At this stage, it would be necessary to deal with an argument addressed by counsel for the respondent, to the effect that he did not retire voluntarily but was compulsorily retired. Counsel for the respondent submitted that the appellants intentionally withheld the alleged letter, praying for his voluntary discharge. The learned Courts below, should not have relied upon the orders Ex.D-1,D-2 and D-3, which are documents R.S.A. No.671 of 2004 12 created by the appellants. The above argument has been dealt with by the trial Court, as also by the appellate Court. Both the Courts below have returned emphatic and concurrent findings of fact that the respondent resigned voluntarily. The absence of the respondent's application was explained by the appellants, by asserting that the letter had been weeded out from the record. These concurrent findings of fact do not require any interference.
As a result, the questions of law as framed by counsel for the appellant are answered by holding that as the respondent has resigned voluntarily from the force, he is not entitled to receive pension proportionate to the service rendered in view of the provisions of Rules 16,17 and 43(d)(i)(ii) and (v) of the C.R.P.F. Rules.

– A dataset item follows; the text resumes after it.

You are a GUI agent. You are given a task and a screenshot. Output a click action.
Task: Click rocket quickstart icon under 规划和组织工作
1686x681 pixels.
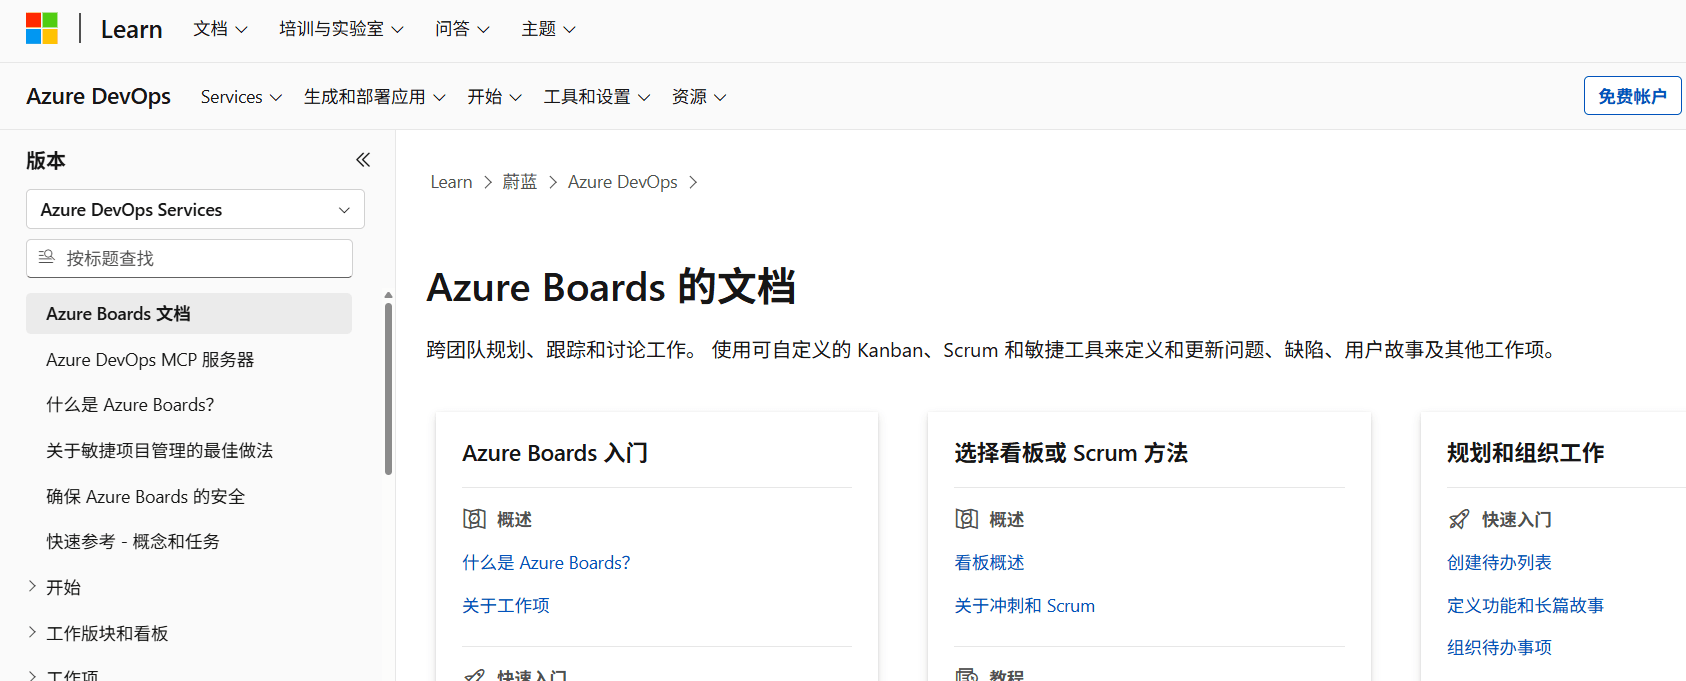click(x=1459, y=519)
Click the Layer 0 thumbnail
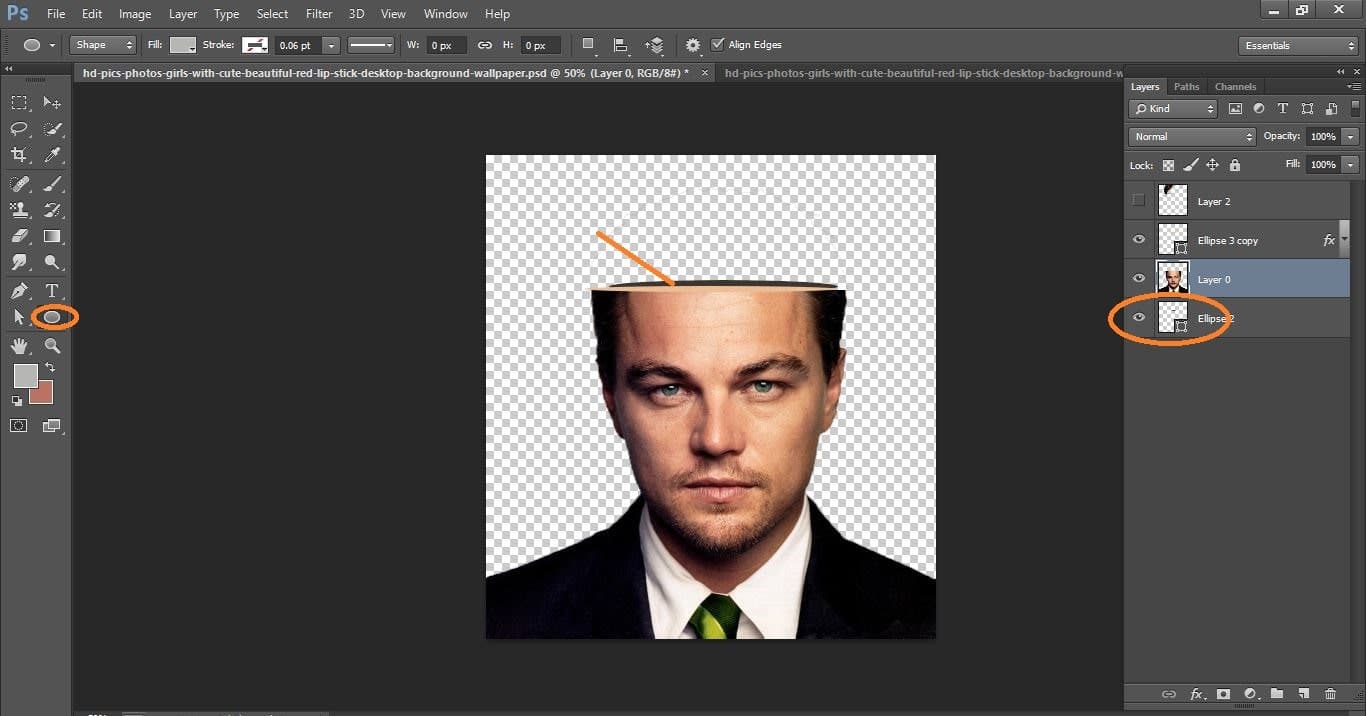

The first appellate Court, therefore, committed an error in invoking the provisions of Rule 49 (2)(b) to grant pension to the respondent.
Consequently, in view of what has been stated herein above, the appeal is allowed and the judgement and decree dated 11.10.2003 passed by the first appellate Court is set aside and the judgement and decree dated 7.9.2001 passed by the trial Court is restored. No order as to costs.